* **ИСХОДНЫЙ ТЕКСТ**

+-------+

Четыре дня в начале года тигра — страница 50 из 53

Но раз уж Азия отказалась быть матерью филиппинской культуры, то исторически она может приходиться нам лишь злой мачехой, которая заботится о любимых дочках; для Филиппин же — заброшенной и всеми презираемой Золушки — Запад стал если не прекрасным принцем, то крестной феей, довольно капризной, правда.

Это есть факт, который не опровергнут никакие результаты будущих исследований, даже если они обнаружат, скажем, невероятно широкие связи между Филиппинами и азиатскими странами, ибо плоды древних связей и так налицо. И выглядят эти плоды не очень красиво: мы заимствовали колесо не из Индии, театр — не из Китая, плуг — не из Таиланда, лечебницы — не из Камбоджи. Не Малайя дала нам городскую культуру, не Япония познакомила нас с лошадью, не Молукки научили пользоваться пряностями, не Ява подарила нам архитектуру, а математике нас обучили не арабы.

Короче говоря, наши азиатские соседи не дали нам ни одного из основных компонентов цивилизации. Сколько бы мы ни подчеркивали древние контакты с ними в попытке скрыть их пренебрежение к нам, от исторических фактов не уйти. К тому же мы настолько раздули значение этих контактов, что некоторый скепсис пойдет нам на пользу. Поставим вопрос так: какой могла бы быть «подлинная» история Филиппин, если бы не 1521 год? Ответ мы найдем в фактах. Если бы не было западного вторжения, если бы распространение ислама продолжало идти на спад, а Азия проявляла все то же безразличие, то мы сегодня жили бы на манер обитателей Папуа или Самоа. Филиппины были бы маленьким заповедником язычества в Тихом океане с отдельными мусульманскими городами-государствами на побережье, с отдельными царствами, расположенными по течению рек в глубине страны, с отдельными поселениями племен в горах, и ни одно образование не знало бы о другом, не говоря уж об «Азии», — совершенно так же, как илонготы сегодня ничего не ведают о самбалах или о чем другом, что не входит в круг интересов племени. Иными словами, не было бы никаких Филиппин (или как бы там ни стала называться эта страна), и филиппинцев бы не было, и «истории» тоже. Совершенно очевидно, что именно так сложилась бы наша судьба; и говорить, будто наше географическое местоположение в Азии есть залог нашего вхождения в азиатскую цивилизацию, значит идти наперекор фактам, ибо в этом вопросе сама история свидетельствует против Азии.

+-------+

* **ФРАГМЕНТ ДАННЫХ**
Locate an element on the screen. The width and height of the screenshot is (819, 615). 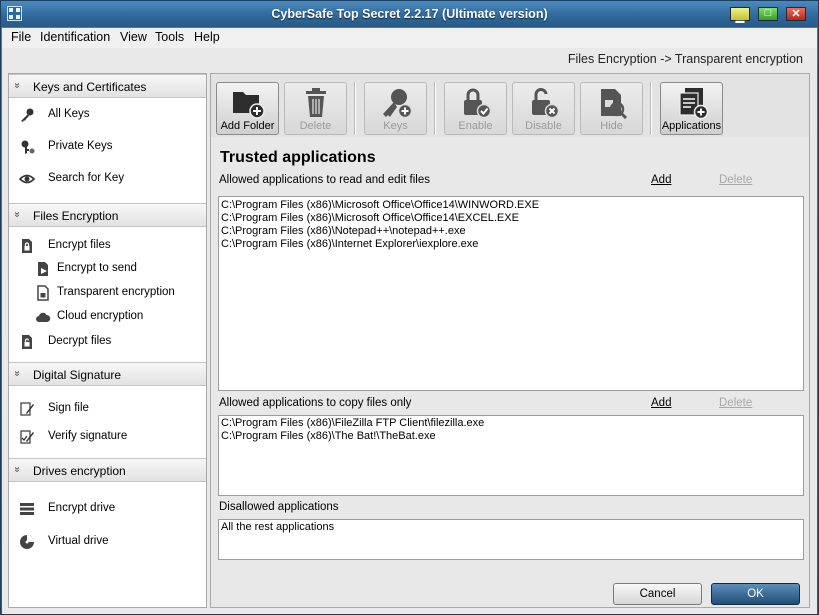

+-------+

* **ЗАДАНИЕ**
Перепишите исходный текст от слов «Четыре дня в» и вплоть до слов «довольно капризной, правда.», поменяв «Золушки» на «падчерицы».

* **ОТВЕТ**
Четыре дня в начале года тигра — страница 50 из 53

Но раз уж Азия отказалась быть матерью филиппинской культуры, то исторически она может приходиться нам лишь злой мачехой, которая заботится о любимых дочках; для Филиппин же — заброшенной и всеми презираемой падчерицы — Запад стал если не прекрасным принцем, то крестной феей, довольно капризной, правда.